== Supplied passage
Item 2. Identity and Background
This Schedule 13D/A is being filed on behalf of ICTS International, N.V, ICTS-USA, Inc., and. ICTS Information Systems, B.V. (collectively, the "Reporting Persons").
ICTS International, N.V. is a Netherlands corporation principally engaged in airport security. ICTS Information Systems, B.V. and ICTS-USA, Inc. are both wholly owned subsidiaries of ICTS International, N.V.
ICTS Information Systems, B.V. is a Netherlands corporation is a wholly owned subsidiary of ICTS International, N.V.
ICTS-USA, Inc. is a New York corporation principally engaged as a holding company. ICTS-USA, Inc. is a wholly owned subsidiary of ICTS International, N.V.
The names and positions of the executive officers and directors of ICTS International, N.V. are set forth below. Each executive officer and director listed below disclaims beneficial ownership of the shares of common stock beneficially owned by ICTS International, N.V.
Menachem Atzmon - Chairman
Gordon Hausmann - Director
Philip Getter - Director
Gail Lieberman - Director
David Sass - Director
Ranaan Nir - Managing Director
Ran Langer - Managing Director
The names and positions of the executive officers and directors of ICTS Information Systems, B.V. are set forth below. Each executive officer and director listed below disclaims beneficial ownership of the shares of common stock beneficially owned by ICTS Information Systems, B.V.
Ranaan Nir - Sole Managing Director
The names and positions of the executive officers and directors of ICTS-USA, Inc. are set forth below. Each executive officer and director listed below disclaims beneficial ownership of the shares of common stock beneficially owned by ICTS-USA, Inc.
Avraham Dan - President and Director
David Sass - Secretary and Director
Philip Getter - Director
During the last five years, neither the Reporting Persons nor any executive officer or director of the Reporting Persons have (i) been convicted in any criminal proceeding or (ii) been a party to any civil proceeding of a judicial or administrative body of competent jurisdiction as a result of which he was subject to any judgment, decree or final order enjoining future violations of, or prohibiting or mandating activities subject to, federal or state securities laws or finding any violation with respect to such laws.
Item 3. Source and Amount of Funds or Other Consideration
The Reporting Persons purchased the shares they beneficially own for investment purposes with cash on hand at various times in 2002, 2003 and 2010.
As more fully described in Item 4 hereof, Mr. Gadi Peleg, Mr. Jonathan Bettsak, Mr. Tal Gilat, and the Reporting Persons (each, a “Stockholder” and together, the “Stockholders”), who together are the record and/or beneficial owners of 18,697,548 shares of Common Stock, have entered into Voting Agreements (as defined below) with Spectra Systems Corporation (“Spectra”) as described in Item 4. The transactions contemplated by the Voting Agreements (which are the basis for the beneficial ownership by Spectra of certain of the shares of Common Stock held by the Stockholders) are not expected to require the payment of any funds by Spectra or the Proxyholders to the Stockholders.
====
== Extracted records
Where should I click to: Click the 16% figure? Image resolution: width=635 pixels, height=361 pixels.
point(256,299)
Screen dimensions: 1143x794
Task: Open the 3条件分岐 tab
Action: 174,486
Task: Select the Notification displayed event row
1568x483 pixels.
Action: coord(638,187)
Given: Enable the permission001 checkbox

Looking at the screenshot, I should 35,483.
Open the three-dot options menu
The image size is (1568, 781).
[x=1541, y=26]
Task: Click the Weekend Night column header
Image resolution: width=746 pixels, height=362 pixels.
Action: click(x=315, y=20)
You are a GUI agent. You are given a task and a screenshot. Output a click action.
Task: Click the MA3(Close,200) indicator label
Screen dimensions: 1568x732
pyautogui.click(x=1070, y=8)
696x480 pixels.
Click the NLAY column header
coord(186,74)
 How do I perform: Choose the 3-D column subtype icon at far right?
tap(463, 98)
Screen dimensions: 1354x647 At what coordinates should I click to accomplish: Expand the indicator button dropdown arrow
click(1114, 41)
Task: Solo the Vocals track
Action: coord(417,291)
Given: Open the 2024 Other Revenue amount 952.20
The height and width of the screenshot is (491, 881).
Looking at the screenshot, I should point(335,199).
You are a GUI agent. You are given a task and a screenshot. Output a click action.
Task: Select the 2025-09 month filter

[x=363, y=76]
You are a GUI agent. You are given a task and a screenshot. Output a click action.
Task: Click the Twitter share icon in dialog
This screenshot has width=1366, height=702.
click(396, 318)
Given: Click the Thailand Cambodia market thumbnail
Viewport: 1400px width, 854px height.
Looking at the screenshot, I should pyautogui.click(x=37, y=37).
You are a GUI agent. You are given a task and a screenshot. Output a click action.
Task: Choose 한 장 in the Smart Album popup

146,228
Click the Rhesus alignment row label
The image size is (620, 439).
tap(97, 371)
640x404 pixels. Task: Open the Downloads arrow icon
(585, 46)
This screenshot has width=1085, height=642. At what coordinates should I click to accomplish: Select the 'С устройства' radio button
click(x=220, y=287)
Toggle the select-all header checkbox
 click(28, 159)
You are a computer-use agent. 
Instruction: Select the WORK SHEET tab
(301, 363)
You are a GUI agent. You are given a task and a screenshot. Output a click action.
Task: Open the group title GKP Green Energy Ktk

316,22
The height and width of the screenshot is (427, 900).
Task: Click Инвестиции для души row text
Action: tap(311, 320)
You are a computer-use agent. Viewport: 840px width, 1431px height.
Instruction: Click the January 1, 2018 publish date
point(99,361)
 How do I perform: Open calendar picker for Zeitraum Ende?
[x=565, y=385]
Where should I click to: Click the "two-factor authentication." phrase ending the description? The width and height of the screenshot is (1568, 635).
====
• [Tasks to perform]:
**a.** Answer these questions from the filing excerpt:
(i) In which state is ICTS-USA, Inc. incorporated?
(ii) Who holds the position of Sole Managing Director of ICTS Information Systems, B.V.?
(iii) In which years did the Reporting Persons purchase the shares they beneficially own?
**b.** Quote the filing excerpt word for word, beginning at "Ranaan Nir - Sole" and stopping after "by ICTS-USA, Inc.".

• [Exercise solutions]:
**a.**
(i) New York
(ii) Ranaan Nir
(iii) 2002, 2003 and 2010

**b.**
Ranaan Nir - Sole Managing Director
The names and positions of the executive officers and directors of ICTS-USA, Inc. are set forth below. Each executive officer and director listed below disclaims beneficial ownership of the shares of common stock beneficially owned by ICTS-USA, Inc.